Don’t spend $40 on lactation brownies before trying the free stuff: nurse more often, fix the latch, pump after feeds.

When to Call Your Pediatrician

These are the signs that low supply is real and needs professional attention:

  • Fewer than 6 wet diapers per day after day 5
  • Baby has not regained birth weight by 2 weeks
  • Weight loss at any checkup after the initial post-birth dip
  • No audible swallowing during feeds
  • Baby is lethargic, hard to wake, or not interested in feeding
  • Brick-dust-colored crystals in the diaper (urate crystals, a sign of dehydration)

If any of these apply, call your pediatrician and ask for a referral to an IBCLC (International Board Certified Lactation Consultant). Most insurance plans cover lactation visits under the ACA. Don’t wait.

The Thing I Wish I’d Known

Mother's hands gently holding her newborn baby's tiny feet
Your body was built for this. Sometimes it just needs a little time and a lot of grace.

You will never be able to see your milk supply. That’s the hardest part.

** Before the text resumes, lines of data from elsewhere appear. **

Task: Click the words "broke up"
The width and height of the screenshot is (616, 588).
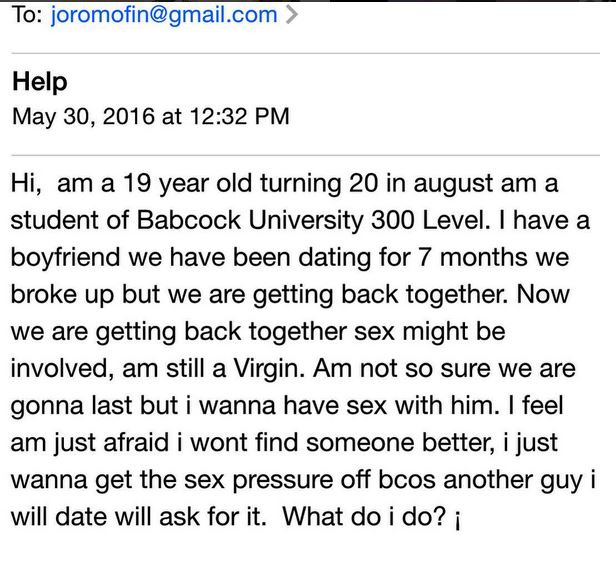Action: (x=68, y=294)
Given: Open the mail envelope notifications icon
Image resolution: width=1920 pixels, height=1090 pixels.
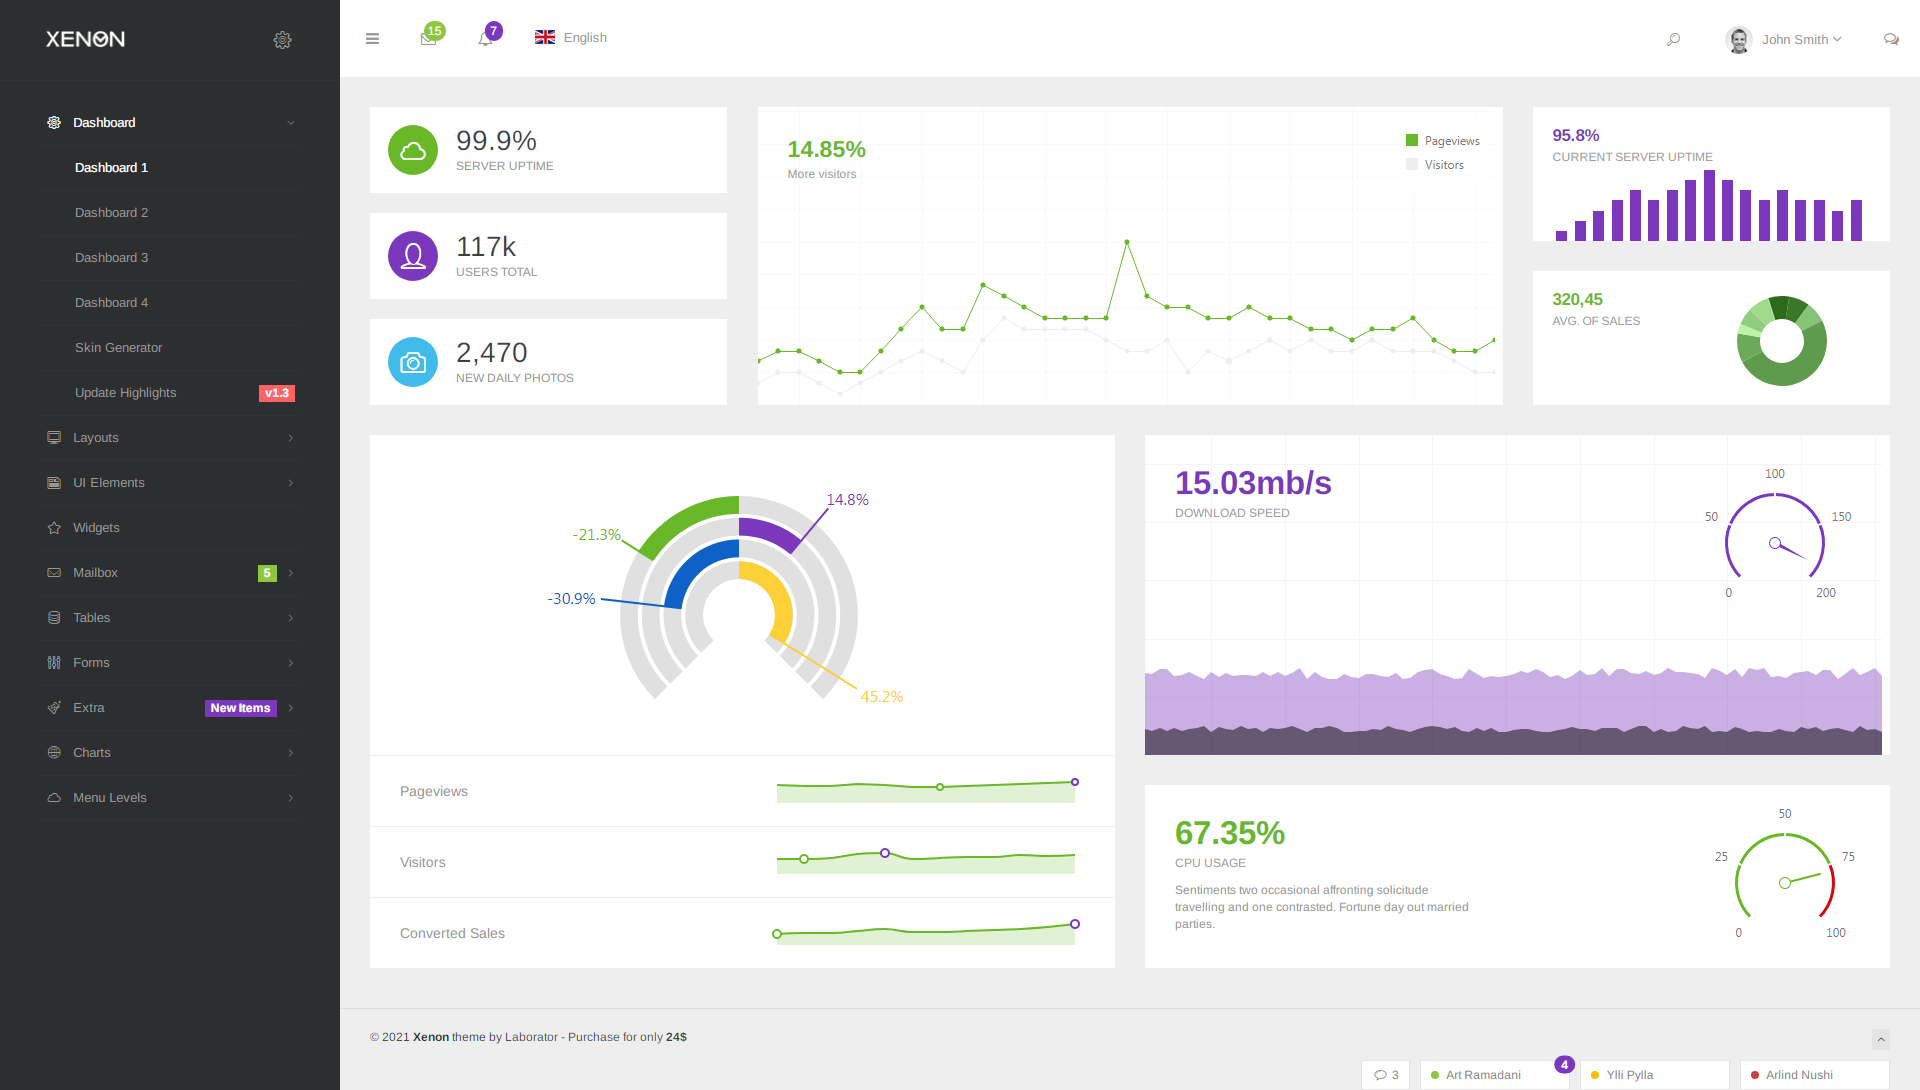Looking at the screenshot, I should click(428, 39).
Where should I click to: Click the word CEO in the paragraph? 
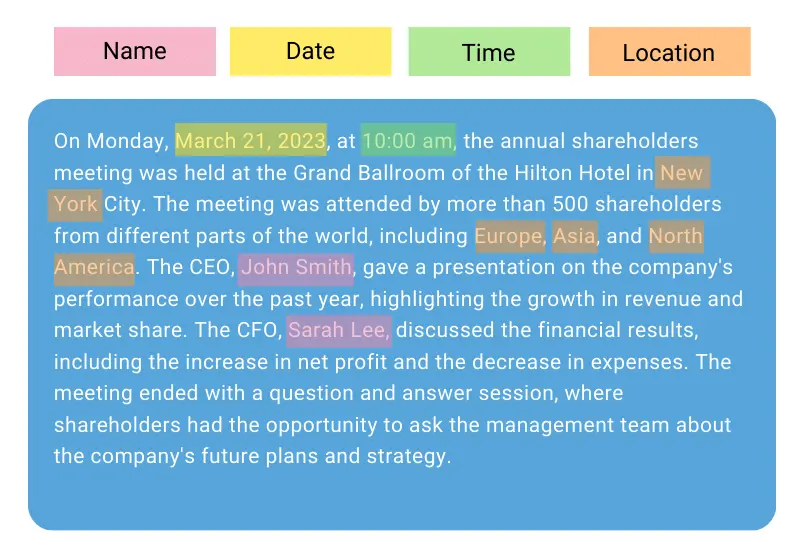coord(211,268)
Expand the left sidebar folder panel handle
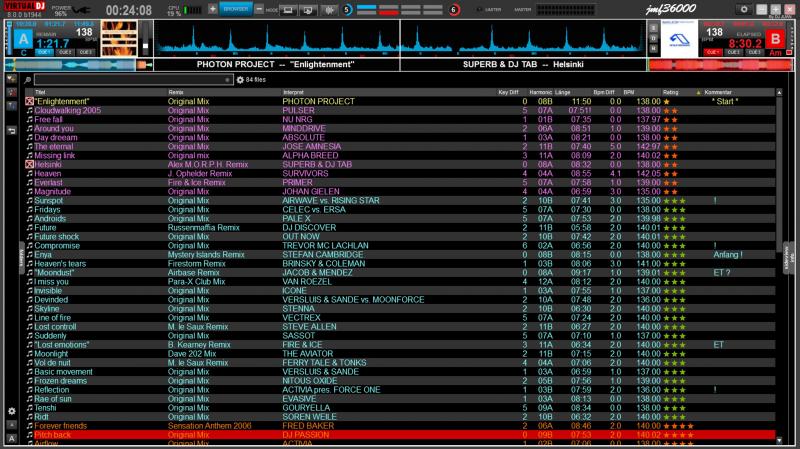Image resolution: width=800 pixels, height=449 pixels. [21, 255]
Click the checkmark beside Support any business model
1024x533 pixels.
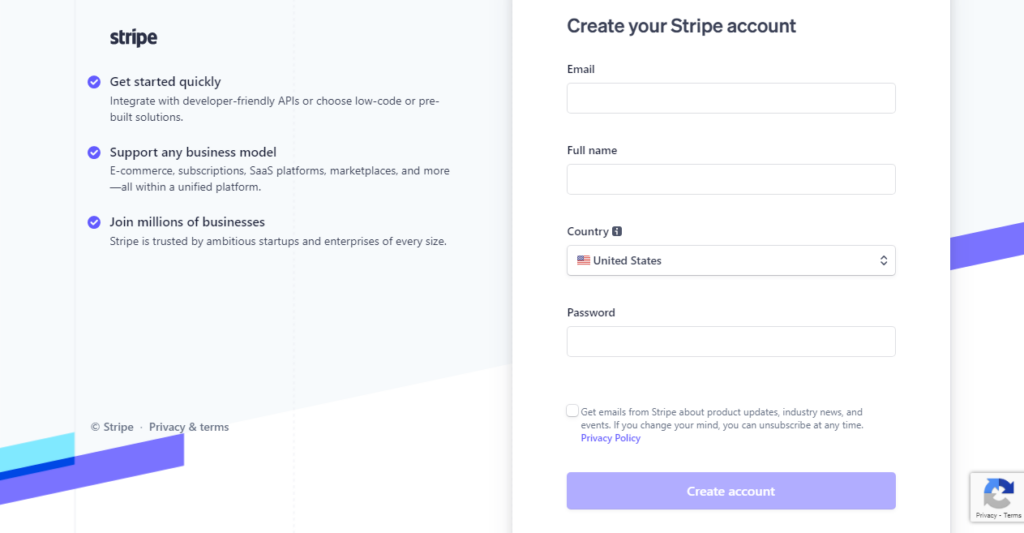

You can’t measure it, weigh it, or watch it fill up. You just have to trust the signs: wet diapers, weight gain, a baby who seems satisfied. And when the doubt creeps in at 3am, remember that your body has been doing this for thousands of generations. It knows what to do.

The single most effective thing you can do is put the baby to the breast. Not buy a supplement. Not read another article. Not compare yourself to the mom on Instagram who pumps 12 ounces per side. Put the baby to the breast, let them do their thing, and your body will respond.

You’re doing more right than you think.